Right or wrong?

When I first entered politics, it was at a specific occasion. I recall it as it was yesterday, I was at the local gym, and I overheard two young migrants talking in the gym. Like, you know, listening to their conversation by chance. The one said, “you know, I think half of the girls in my club have been raped”.

It kind of struck me, and ever since, I have thought of it as my Wittenberg moment. It made me “stand here, and be able to do no other”, as Luther said.

I other words, the moral depravity of the utterance propelled me to where I am today.

Because, you may read a lot in the media, or blogs. This can be manipulated or false news, or whatever it is called. But to hear it yourself, then you just have to believe it.

I am reading a lot of Henry David Thoreau these days, the philosopher that is behind the civil rights movement, Ghandi and of course Martin Luther King. Here is a citation of his:

“Action from principle—the perception and the performance of right—changes things and relations; it is essentially revolutionary, and does not consist wholly with anything which was. It not only divides states and churches, it divides families; ay, it divides the individual, separating the diabolical in him from the divine.” (“Walden” by Henry David Thoreau)

In other words, if you do recognize that something is wrong, and you stand up against this wrong, then it changes the society all the way down to the smallest unit, the family. People disagree, are not satisfied with your ideas and so on. Nonetheless, that is what Change is all about.

Thoreau changed the world in relation to slavery, right. He looked at it, and concluded that it was basically wrong. Slavery of human beings is wrong.

Thoreau goes on and on about moral conviction, about standing up for something. Here is another quote I like.

“Oh for a man who is a man, and, as my neighbor says, has a bone in his back which you cannot pass your hand through!”

In other words, having a moral backbone is important to Thoreau.

Now, what about that incident when I overheard the migrants talking about the rape of the young girls at their club. What is really the moral content of that?

First of all, it is pretty clear, that it is wrong. Rape will destroy a young girls life, will change them for the worse. It will make them scared and will limit their range of freedom. It is, by all means a vicious and evil deed.

NOT doing anything about a situation where one is witness to such an evil act, is depraved and wrong.

Now, the Scandinavian states have long hidden the fact, that young girls are repeatedly raped and molested. The public parts of the state are actively downgrading the real numbers.

If you speak up on these issues, you are actively persecuted by the state attorney (here I speak out of my own personal experience) and you are punished with a range of other things. You cannot publish books if you are an intellectual, you cannot get a job that suits your qualifications. In my case, I have been hit with the “Mafia” method, that is persecution by the state in material matters. Add to this an infiltration of all that I have ever been a part of, including my family.
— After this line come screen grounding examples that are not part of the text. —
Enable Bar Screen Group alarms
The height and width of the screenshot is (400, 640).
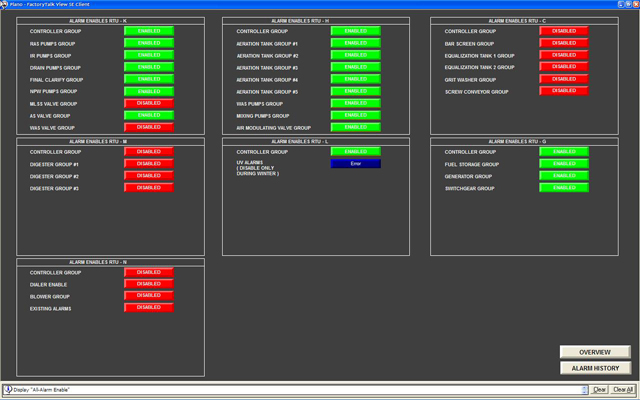pyautogui.click(x=564, y=43)

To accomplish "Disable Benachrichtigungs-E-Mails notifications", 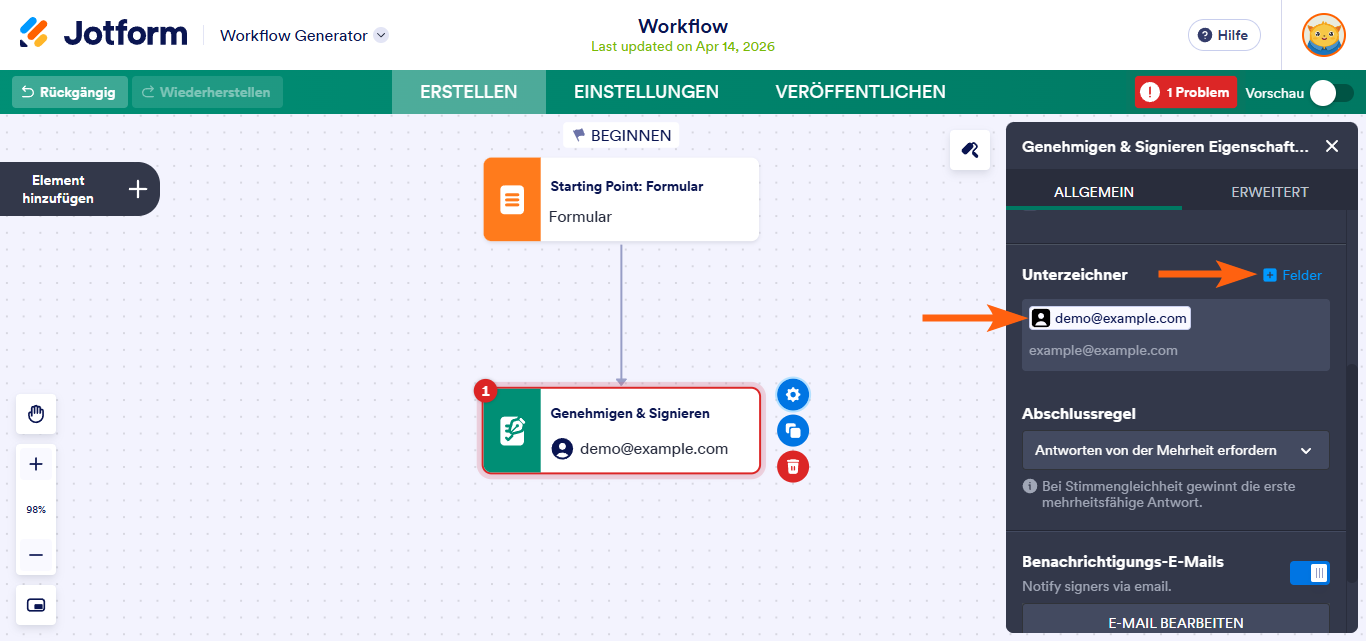I will click(1309, 572).
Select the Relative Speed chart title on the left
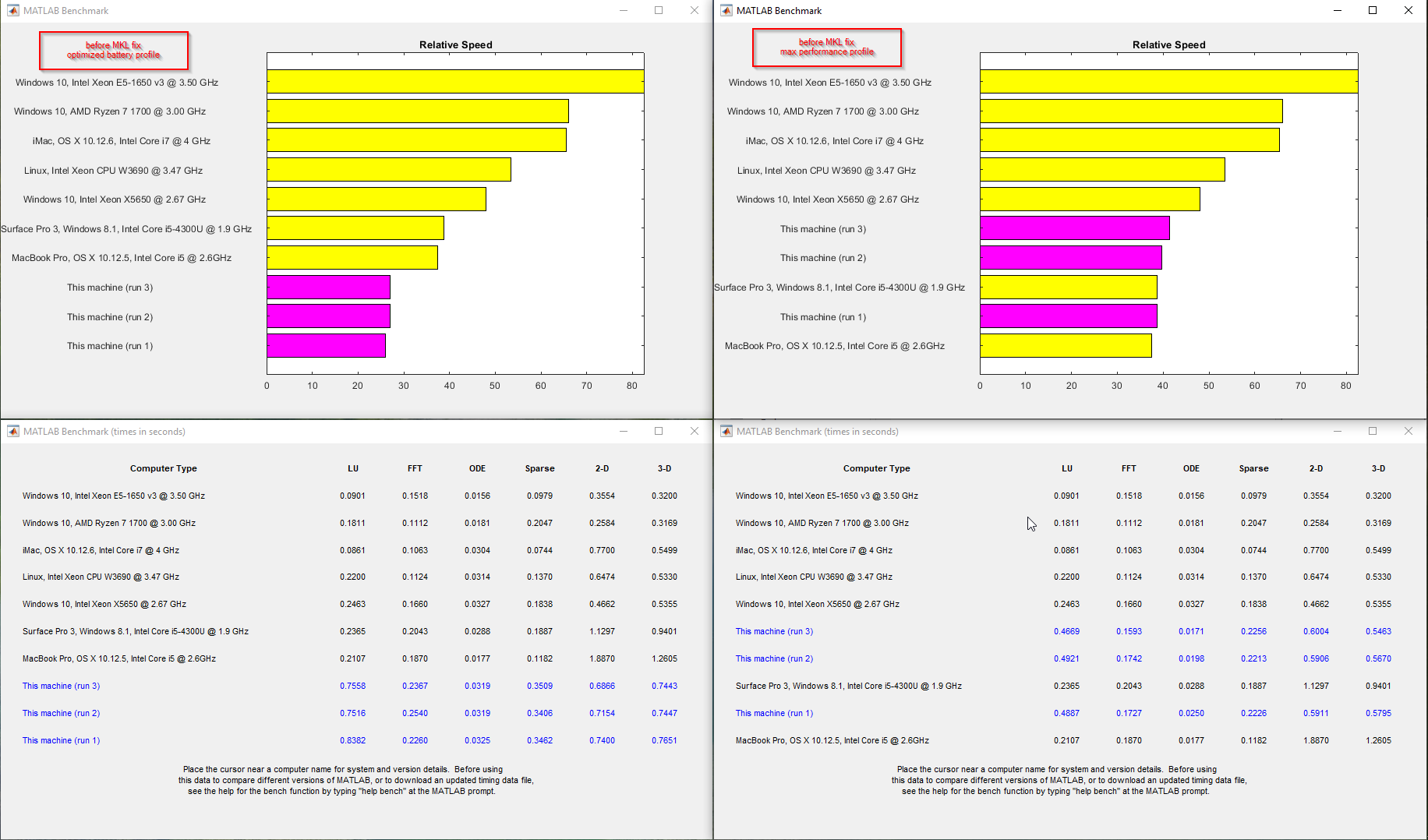 tap(455, 44)
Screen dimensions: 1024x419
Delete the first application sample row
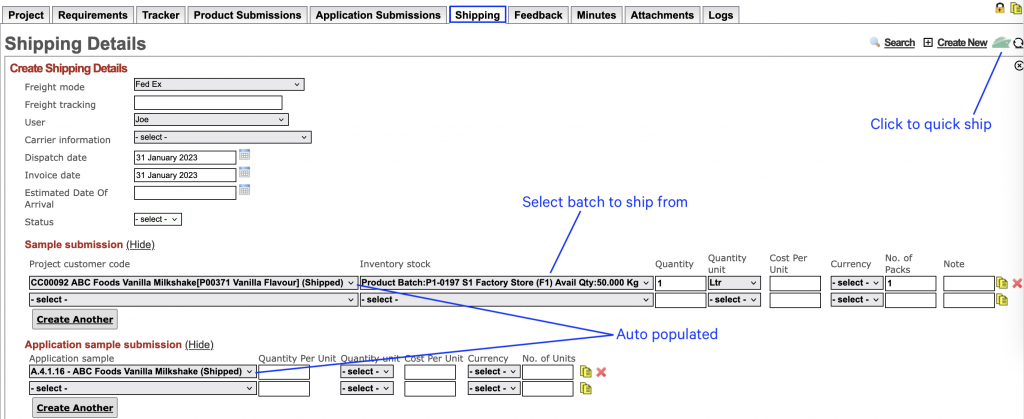[x=602, y=372]
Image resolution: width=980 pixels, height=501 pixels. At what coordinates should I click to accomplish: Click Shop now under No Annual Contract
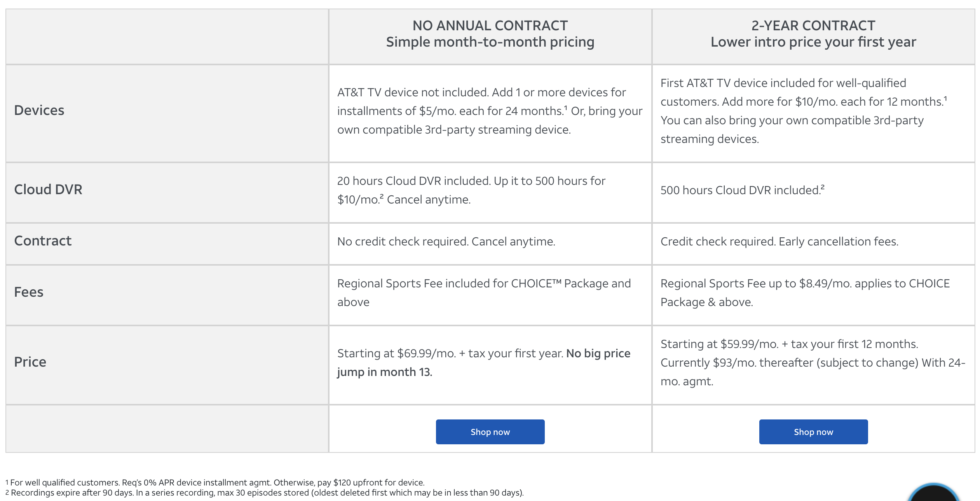pyautogui.click(x=490, y=432)
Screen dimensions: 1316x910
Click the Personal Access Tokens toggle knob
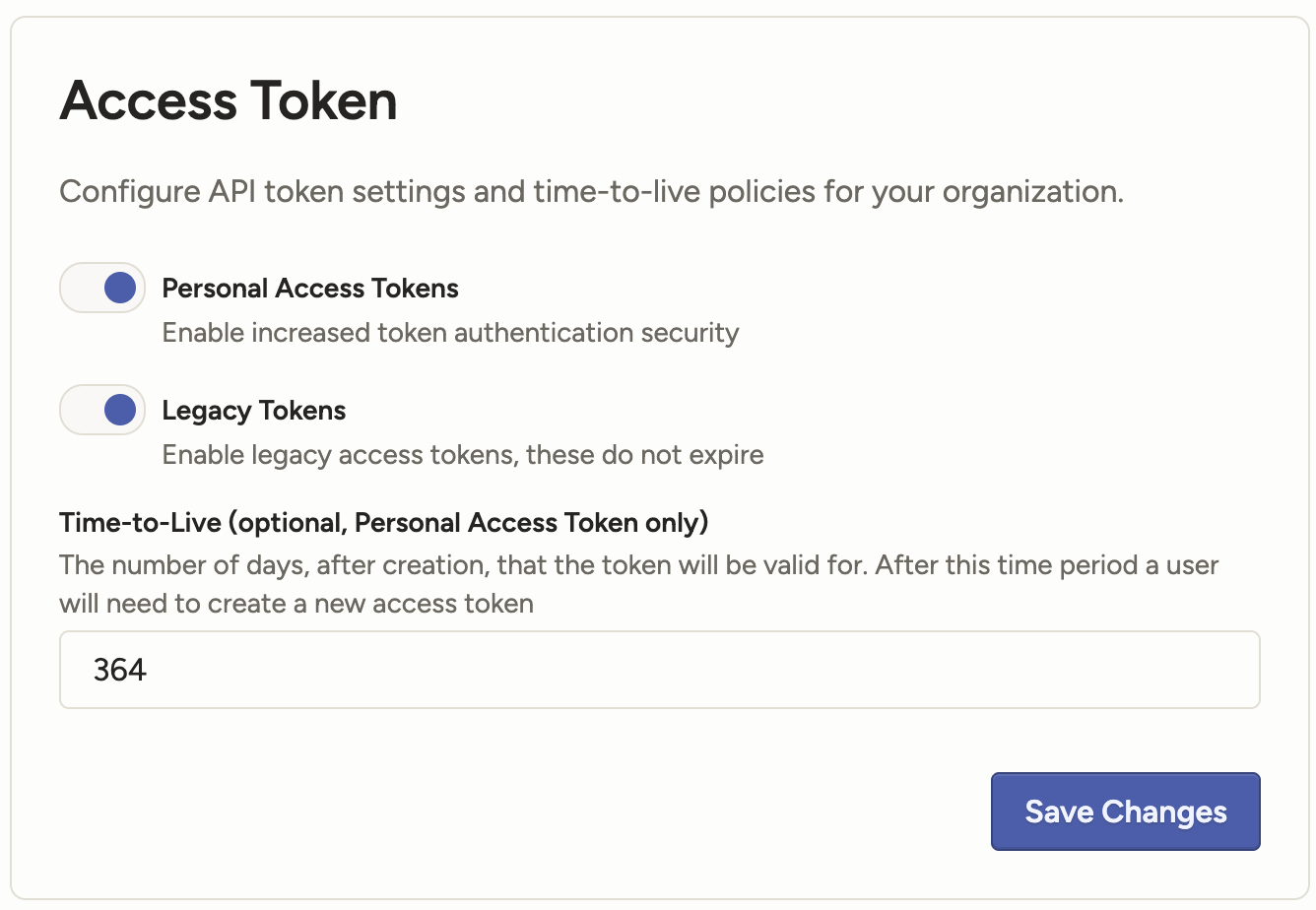[118, 287]
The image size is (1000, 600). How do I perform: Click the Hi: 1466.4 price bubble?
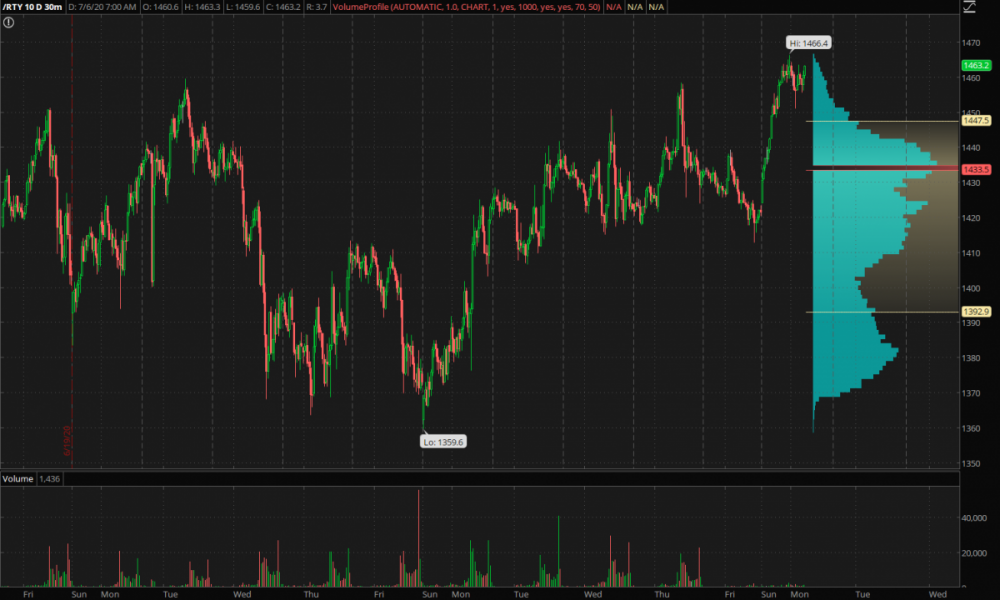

This is the sentence the public deals out to one who speaks up about the rapes.

Thoreau went to jail for a day. His comment was pretty cool I think. He felt free for the first time. Now, the modern states are different from the state that Thoreau had to confront. In a sense, it is much more depraved since it does not give me an opportunity to discuss the accusations at court. So the usual system of checks and balances is simply foregone.

There is no court for me, just a blind judge, persecutioner and policeman in one. No justice for me.

It has been around ten years now. That is a long time, longer than Thoreaus one day. So compared to Thoreau, it is a stronger sentence. But basically it is the same.

The children of Thoreau, Martin Luther King, Ghandi among others, were not so lucky as to have just one day at prison. They were actively persecuted by the state as well.

But that is how it is to fight a corrupted state, it is fringed with horrors, jail sentences and persecution.

What we however have to remember, is that it is about being honest, right? Having that principled mind that Thoreau and others think about. Confronting things that are wrong.

Raping young girls is wrong, and I will continue to fight for the freedom and the wellbeing of these young persons, until I am no more. I will not bend for a treat or a threat. Because it is wrong, and those who seek to enforce it or to cover up for it, are equally wrong. These are the new slave masters of the 21 century. The despicable, dishonest members of state, who seek to enforce more humiliation of youngs girls, and give them more pain.

This is who we revolutionise for. Not slaves of a slavefarm owner. But tyranny from a corrupted state, using young girls as cannon fodder to an end I actually even do not really understand.

G-d bless the will to be honest and principled and humane in the face of evil.